Mangione: The Story Behind the Story by John H Richardson – Understanding a Criminal?
On December 5, 2024, a leading publication published the front-page story “Insurance CEO Gunned Down In Manhattan”. The article then noted that Brian Thompson was “shot in the back in Midtown Manhattan by a assailant who then calmly departed the scene”. The murder in broad daylight was indeed both cold and shocking. But many Americans had a different response: for those who had been denied health insurance or faced exorbitant healthcare costs, the news felt like a release. Online platforms erupted. One comment stated: “All jokes aside … no one here is the judge of who deserves to live or die. That’s the job of the AI algorithm the insurance company designed to increase earnings on your health.”
Less than a week after, Luigi Mangione, a handsome, 26-year-old University of Pennsylvania alumnus with a graduate degree in computing, was apprehended at a McDonald’s in Altoona, Pennsylvania. He faces court proceedings on federal and state charges of murder, with prosecutors seeking the death penalty. So who is Mangione? And what drove the alleged crime? These are the questions John H Richardson attempts to answer in an inquiry that explores broader themes, too.
Understanding the Person
A journalist for Esquire magazine, Richardson spent years researching the communities that exist in the hidden parts of the internet, producing articles about people “plagued by genuine concerns about an apocalyptic future”. To reveal “the making” of his subject, Richardson first reviews Mangione’s extensive reading. We learn that “[when] he was arrested, Luigi had a list of nearly three hundred titles on Goodreads”. Their content ranged from climate change to masculinity, along with a “focus on his own self-improvement, both physical and mental”. Additionally, Richardson sifts through his correspondence with online personalities and authors as well as his many posts on social media. These primary sources, meant to paint a portrait of Mangione, instead present him as an unclear character. Richardson attempts to explain this by suggesting that “Luigi’s mystery, in fact, is what gives him a little of that old deceiver’s charm”. Here, as elsewhere, Richardson attempts to cast his subject in archetypal terms.

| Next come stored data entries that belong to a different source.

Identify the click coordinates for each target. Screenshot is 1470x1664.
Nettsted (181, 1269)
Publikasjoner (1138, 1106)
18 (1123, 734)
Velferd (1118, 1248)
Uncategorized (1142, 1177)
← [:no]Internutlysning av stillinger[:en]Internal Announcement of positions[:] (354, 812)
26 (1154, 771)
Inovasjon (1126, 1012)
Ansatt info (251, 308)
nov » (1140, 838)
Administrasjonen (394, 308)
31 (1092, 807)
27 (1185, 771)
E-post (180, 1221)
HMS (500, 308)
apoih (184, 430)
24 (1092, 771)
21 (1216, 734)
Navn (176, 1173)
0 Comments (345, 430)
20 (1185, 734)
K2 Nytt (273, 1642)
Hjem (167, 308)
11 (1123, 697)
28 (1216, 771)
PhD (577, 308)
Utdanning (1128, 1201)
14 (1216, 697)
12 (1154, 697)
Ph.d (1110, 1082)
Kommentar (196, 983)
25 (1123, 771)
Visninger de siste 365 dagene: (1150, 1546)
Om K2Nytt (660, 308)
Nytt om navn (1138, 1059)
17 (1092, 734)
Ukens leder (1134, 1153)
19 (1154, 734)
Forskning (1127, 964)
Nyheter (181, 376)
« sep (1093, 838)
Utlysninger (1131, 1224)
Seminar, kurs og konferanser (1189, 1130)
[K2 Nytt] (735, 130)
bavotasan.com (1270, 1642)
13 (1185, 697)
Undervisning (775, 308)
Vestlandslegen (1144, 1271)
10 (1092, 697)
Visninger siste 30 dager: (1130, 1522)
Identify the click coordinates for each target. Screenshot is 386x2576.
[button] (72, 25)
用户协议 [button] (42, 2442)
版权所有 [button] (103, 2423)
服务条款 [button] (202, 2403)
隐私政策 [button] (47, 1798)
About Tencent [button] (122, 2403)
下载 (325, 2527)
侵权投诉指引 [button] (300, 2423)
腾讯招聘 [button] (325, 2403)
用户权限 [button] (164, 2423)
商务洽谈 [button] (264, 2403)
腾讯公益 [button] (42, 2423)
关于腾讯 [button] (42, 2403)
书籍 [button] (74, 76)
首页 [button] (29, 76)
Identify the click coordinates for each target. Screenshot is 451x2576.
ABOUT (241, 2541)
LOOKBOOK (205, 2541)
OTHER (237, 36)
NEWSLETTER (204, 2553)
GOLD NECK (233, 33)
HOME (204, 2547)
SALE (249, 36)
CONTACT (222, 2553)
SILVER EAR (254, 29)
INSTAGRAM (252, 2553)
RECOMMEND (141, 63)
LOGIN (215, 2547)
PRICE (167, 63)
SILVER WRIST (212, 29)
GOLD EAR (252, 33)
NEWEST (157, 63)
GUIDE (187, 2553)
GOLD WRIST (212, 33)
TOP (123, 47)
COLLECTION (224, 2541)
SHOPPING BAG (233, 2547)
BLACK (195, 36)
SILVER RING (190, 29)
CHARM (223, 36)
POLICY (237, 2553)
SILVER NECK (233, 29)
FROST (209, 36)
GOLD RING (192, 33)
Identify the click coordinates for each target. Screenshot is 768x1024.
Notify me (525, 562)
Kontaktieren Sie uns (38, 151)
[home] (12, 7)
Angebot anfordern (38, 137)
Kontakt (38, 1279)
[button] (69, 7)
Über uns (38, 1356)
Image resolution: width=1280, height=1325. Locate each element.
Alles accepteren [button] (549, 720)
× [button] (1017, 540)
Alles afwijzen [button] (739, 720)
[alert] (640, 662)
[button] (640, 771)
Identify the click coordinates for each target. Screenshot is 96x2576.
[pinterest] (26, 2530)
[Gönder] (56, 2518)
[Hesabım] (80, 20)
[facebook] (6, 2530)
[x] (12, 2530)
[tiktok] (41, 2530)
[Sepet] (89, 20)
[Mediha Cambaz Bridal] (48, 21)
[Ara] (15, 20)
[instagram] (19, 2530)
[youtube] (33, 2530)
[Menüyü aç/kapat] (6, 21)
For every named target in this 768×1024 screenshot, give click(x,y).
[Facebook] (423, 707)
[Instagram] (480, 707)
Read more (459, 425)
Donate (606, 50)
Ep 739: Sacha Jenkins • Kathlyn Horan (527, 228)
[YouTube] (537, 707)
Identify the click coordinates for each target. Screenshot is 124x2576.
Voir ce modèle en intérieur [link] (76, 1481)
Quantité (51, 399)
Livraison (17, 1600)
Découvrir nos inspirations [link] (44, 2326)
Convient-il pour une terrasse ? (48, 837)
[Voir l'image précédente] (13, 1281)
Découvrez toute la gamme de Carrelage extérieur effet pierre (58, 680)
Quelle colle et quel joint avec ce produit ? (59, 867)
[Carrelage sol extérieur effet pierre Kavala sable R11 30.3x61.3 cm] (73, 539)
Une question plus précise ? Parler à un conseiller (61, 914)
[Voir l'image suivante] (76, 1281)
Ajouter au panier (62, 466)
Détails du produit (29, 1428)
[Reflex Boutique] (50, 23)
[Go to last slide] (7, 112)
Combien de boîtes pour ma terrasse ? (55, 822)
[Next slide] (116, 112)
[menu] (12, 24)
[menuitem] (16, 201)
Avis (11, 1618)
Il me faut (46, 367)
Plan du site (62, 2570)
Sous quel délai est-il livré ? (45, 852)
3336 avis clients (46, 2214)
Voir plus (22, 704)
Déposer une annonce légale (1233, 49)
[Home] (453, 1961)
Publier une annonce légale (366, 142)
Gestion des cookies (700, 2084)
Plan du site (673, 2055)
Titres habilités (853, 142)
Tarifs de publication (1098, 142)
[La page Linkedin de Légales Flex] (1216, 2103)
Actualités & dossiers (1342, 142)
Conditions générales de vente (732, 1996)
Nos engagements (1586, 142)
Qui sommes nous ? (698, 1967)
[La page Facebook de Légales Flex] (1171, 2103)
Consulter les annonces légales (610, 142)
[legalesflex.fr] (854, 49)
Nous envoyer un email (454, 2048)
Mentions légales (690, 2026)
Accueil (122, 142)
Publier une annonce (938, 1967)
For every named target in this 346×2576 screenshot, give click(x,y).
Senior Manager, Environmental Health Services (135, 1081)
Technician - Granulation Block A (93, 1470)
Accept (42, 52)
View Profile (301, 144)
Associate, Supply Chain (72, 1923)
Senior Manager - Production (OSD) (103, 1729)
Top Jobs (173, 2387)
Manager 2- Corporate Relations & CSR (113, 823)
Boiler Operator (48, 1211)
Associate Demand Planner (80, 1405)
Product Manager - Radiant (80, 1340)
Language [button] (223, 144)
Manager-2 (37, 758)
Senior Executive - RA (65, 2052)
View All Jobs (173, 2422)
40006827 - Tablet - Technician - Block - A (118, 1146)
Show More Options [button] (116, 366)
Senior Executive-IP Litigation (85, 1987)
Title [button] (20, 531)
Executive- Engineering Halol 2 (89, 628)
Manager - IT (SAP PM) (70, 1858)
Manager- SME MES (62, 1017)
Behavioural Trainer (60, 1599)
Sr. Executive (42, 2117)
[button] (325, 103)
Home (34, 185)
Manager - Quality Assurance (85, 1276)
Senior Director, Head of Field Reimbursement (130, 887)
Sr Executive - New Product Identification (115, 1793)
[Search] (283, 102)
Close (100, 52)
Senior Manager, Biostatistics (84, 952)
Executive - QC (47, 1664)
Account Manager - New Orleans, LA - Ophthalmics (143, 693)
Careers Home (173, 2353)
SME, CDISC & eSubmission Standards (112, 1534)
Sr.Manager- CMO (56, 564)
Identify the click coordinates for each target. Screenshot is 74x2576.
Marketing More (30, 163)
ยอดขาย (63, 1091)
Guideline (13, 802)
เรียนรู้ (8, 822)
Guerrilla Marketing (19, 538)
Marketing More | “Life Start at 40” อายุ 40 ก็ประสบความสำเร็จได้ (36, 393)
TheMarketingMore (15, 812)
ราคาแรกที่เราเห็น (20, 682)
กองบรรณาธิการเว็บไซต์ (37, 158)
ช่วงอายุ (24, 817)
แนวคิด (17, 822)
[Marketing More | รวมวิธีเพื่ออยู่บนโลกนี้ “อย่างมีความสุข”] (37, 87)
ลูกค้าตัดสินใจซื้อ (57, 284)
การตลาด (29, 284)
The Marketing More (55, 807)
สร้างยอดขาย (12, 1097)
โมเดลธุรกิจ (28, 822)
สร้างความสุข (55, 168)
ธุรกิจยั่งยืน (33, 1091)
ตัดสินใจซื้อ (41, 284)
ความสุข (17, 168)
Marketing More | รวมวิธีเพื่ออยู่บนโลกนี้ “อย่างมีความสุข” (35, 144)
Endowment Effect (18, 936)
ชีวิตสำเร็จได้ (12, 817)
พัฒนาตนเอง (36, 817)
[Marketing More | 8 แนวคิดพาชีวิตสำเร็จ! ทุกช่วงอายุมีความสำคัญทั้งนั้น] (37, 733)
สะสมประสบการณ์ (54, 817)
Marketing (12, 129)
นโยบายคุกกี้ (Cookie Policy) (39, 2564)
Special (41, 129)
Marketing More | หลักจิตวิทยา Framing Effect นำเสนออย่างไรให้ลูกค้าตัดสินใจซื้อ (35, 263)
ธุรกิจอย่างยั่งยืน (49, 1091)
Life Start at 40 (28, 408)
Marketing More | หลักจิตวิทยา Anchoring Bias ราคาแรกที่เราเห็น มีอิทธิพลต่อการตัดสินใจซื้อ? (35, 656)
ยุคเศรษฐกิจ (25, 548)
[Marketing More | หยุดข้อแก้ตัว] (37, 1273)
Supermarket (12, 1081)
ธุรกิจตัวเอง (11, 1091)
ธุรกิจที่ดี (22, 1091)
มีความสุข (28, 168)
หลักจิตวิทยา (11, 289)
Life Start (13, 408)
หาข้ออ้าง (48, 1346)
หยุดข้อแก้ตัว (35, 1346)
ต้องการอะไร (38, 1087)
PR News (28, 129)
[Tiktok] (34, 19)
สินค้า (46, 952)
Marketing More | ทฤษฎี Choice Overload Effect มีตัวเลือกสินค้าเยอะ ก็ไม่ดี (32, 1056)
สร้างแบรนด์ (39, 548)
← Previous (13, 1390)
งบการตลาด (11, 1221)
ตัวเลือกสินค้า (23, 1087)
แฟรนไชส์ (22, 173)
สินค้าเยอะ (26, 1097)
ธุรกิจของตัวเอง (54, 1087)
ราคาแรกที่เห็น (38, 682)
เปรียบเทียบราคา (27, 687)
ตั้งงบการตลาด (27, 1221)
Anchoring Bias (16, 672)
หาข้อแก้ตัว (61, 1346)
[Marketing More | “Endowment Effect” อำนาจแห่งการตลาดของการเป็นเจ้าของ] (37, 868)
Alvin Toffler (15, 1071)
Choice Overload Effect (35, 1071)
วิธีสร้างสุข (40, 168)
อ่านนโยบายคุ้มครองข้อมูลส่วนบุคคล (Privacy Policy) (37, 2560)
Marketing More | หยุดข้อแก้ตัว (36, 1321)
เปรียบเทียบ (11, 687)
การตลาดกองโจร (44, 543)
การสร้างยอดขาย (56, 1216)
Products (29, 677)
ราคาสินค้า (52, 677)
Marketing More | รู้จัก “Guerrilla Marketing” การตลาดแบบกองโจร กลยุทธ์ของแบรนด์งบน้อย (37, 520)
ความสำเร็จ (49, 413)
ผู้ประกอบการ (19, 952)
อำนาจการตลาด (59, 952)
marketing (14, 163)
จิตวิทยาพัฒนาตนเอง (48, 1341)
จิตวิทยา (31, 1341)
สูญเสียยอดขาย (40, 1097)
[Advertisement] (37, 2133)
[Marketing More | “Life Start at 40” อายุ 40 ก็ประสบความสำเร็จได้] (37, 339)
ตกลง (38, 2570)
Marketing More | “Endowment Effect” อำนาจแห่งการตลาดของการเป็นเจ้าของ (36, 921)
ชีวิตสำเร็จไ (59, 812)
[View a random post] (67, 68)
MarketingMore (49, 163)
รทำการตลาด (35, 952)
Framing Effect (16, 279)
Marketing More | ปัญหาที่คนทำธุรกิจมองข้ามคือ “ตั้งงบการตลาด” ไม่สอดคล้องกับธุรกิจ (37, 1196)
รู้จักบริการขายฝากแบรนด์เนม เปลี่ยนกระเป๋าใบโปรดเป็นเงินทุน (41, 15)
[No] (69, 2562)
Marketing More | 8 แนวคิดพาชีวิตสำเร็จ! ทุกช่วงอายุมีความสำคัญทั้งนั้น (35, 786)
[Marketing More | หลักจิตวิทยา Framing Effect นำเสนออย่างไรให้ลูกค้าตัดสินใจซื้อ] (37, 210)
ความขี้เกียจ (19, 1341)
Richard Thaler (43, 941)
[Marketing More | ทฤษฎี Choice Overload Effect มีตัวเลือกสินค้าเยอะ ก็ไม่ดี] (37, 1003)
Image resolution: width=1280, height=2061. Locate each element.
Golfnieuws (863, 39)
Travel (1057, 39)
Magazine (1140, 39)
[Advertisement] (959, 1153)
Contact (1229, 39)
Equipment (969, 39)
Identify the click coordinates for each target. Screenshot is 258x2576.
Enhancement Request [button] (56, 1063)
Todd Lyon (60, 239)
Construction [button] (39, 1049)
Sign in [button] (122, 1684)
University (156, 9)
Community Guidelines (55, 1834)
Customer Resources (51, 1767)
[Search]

Mangione is deeply anxious about the world around him, one where ‘change is rapid whether we like it or not’
Interpreting the Incident
As for “the meaning” of the title, Richardson uses as a clue three words – “postpone”, “deny” and “depose”, etched on the bullets left behind at the crime scene. These are the terms sometimes used by medical insurers to deny coverage. He looks at the evidence Mangione suffered from a chronic back condition, which might have provided motive for an attack, but discovers no confirmation; instead, what significance there is seems to rest in Mangione’s philosophical dread about the world around him, one where “everything is accelerating whether we like it or not, moving rapidly to the edge”; a world where the general belief seems to be that AI is going to eventually either take control, or destroy us, or both.
Missing Pieces
Notably missing from the book are interviews with the key individuals. Richardson asked, of course, but did not anticipate access to Mangione himself. And his relatives stated explicitly that they had decided against speaking to the press in prior to the trial. Another glaring gap is any detailed data about the victim, Thompson, though we learn that under his leadership, from 2021 to 2023, UHC profits increased by 33%.
Ambiguous Findings
By the conclusion, the audience has no clear understanding of Mangione’s character or what might have motivated his alleged crimes. Worse still, Richardson’s apparent empathy for him gives the reader the disturbing feeling of having been privy to a subtle approval of an assassination. In the book’s final lines, Richardson delivers his mythical interpretation: “We’ve entered a time of fables, the insane ruler, the beast in the labyrinth and the emperor without clothes.” In that tale “Robin Hoods come with a beautiful promise … They arrive in periods of unrest, when the population is in pain and everything is confusing anymore.”
One thing is certain: as Mangione’s defence team continues in its attempts have accusations that could lead to the ultimate sentence dismissed, any mention of fables, folk heroes, champions or villains will not be allowed in court in defence of this attractive individual with a “jawline … and lips … out of a Caravaggio painting” soon to be on trial for murder.